Check out what's in the works in Abingdon and the surrounding area.

By Kevin Litwin on March 1, 2023

The Trail Town USA mural in Damascus, VA, is a popular spot for visitors.
Lynne Harty

New downtown developments in Washington County are underway, sparking exciting momentum for residents and businesses along the main street districts.

For starters, Washington County is revamping its historic courthouse – the only courthouse in Virginia to be constructed during the Reconstruction Era, specifically in 1868.

Meeting the guidelines of the Virginia Supreme Court, the project in downtown Abingdon includes renovation and expansion to many of the building’s corridors, with a total price tag that will exceed $30 million. The construction project is expected to continue until 2025.

Courthouse Renovation

Upgrades include adding 28,000 square feet of space, renovating an existing 23,000 square feet, removing lead and asbestos, and making the building compliant with the Americans with Disabilities Act.

Upgrades include adding 28,000 square feet of space, renovating an existing 23,000 square feet, removing lead and asbestos, and making the building compliant with the Americans with Disabilities Act.

“Along with the courthouse restoration, we have plans for some other building renovations but aren’t quite ready to make announcements yet,” says Tonya Triplett, Town of Abingdon director of economic development and tourism. “We want to make sure downtown Abingdon remains a vibrant district.”

Adding to its vibrancy is a new restaurant called Summers Roof and Cellar, which has opened in the historic Summers Building. The Summers menu features a wide variety of options along with an extensive wine list and a rooftop bar.

“Summers was born out of a desire to create a space where families and friends can gather, experience a sense of comfort and restoration, and feast on fare that’s grounded in the health of great natural ingredients,” says Charlie Berg, Summers owner. “Our goal is to offer world-class fare in an approachable atmosphere, so that guests can feel as comfortable here as they would at home.”

Spend Time in Damascus

Another Washington County community with action happening downtown is Damascus, where a Scattered Site Housing Rehabilitation Project began in 2022. The project started after the town was awarded a $771,300 Community Development Block Grant from the state to rehabilitate six houses and demolish three uninhabitable structures, thereby making substantial improvements to the downtown business district.

Also making news in downtown Damascus is the recent opening of Brinkwaters, a boutique-style, short-stay lodge located in a refurbished former business site. The site was once a large industrial building that is now transformed into 13 overnight guest rooms for travelers hiking along the Appalachian Trail.

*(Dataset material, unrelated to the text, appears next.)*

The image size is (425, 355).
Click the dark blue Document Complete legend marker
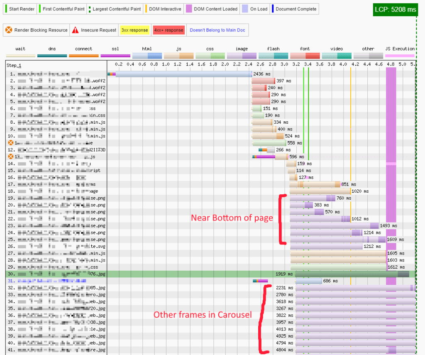pyautogui.click(x=272, y=9)
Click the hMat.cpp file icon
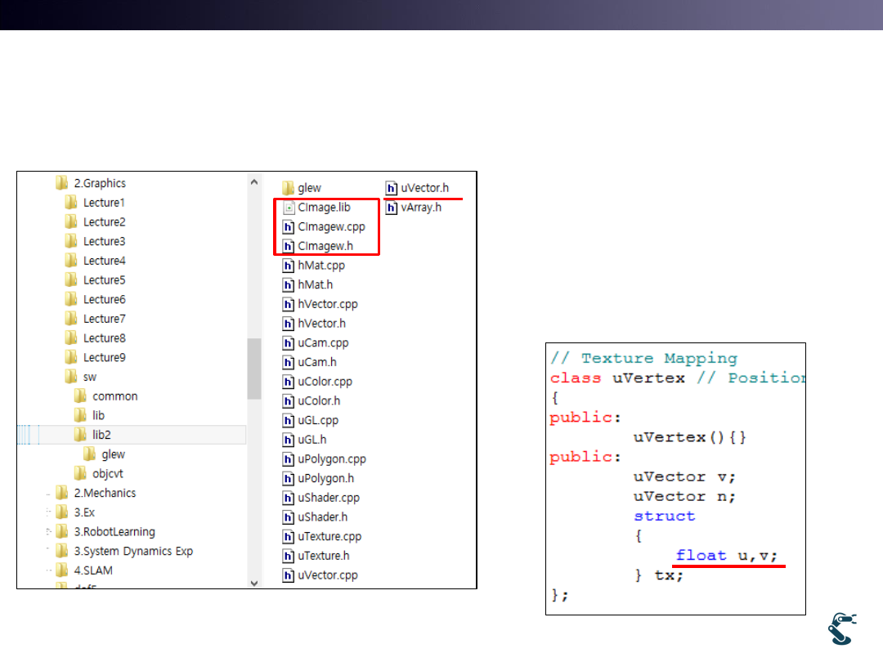Screen dimensions: 883x662 pyautogui.click(x=288, y=266)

Rooms at Brinkwaters are designed to retain the building’s old industrial feel, with polished concrete floors, cinder block walls and exposed rafters. An interesting aspect of the lodge is that it provides a contactless experience, meaning that guests book online, get a code emailed to them, then use the code to enter the building and their room.

Damascus Trail Center
Lynne Harty

Trail Blazer in Damascus

Another recent project in downtown Damascus is the opening of the $650,000 Damascus Trail Center. Located on West Laurel Avenue across from Damascus Town Hall, the center provides information to the tens of thousands of Appalachian Trail hikers who pass through town each year.

“This is only the third center along the entire 2,200-mile Appalachian Trail, and it’s fitting that this newest one is located in Trail Town USA,” says Julie Kroll, Town of Damascus recreation program director.

Kroll says other additions to the town’s district include waterfront improvements along Laurel Creek, highlighted by the opening of a new Laurel Creek Park. The town has also embarked upon a Riverwalk redesign to link together the Appalachian Trail, Virginia Creeper Trail and the Laurel Creek waterfront.

The main goal of the Riverwalk redesign is to attract the more than 150,000 annual cyclists on the Virginia Creeper Trail to downtown Damascus to visit, and also attract daily motorists to visit the district as well. There are also plans to install more signage throughout the downtown area as well as eventually construct an amphitheater to host events.

“We have a lot of exciting things happening in Damascus,” Kroll says. “My goal is to increase awareness that Damascus is a premier outdoor recreation destination within the Southwest Virginia region.”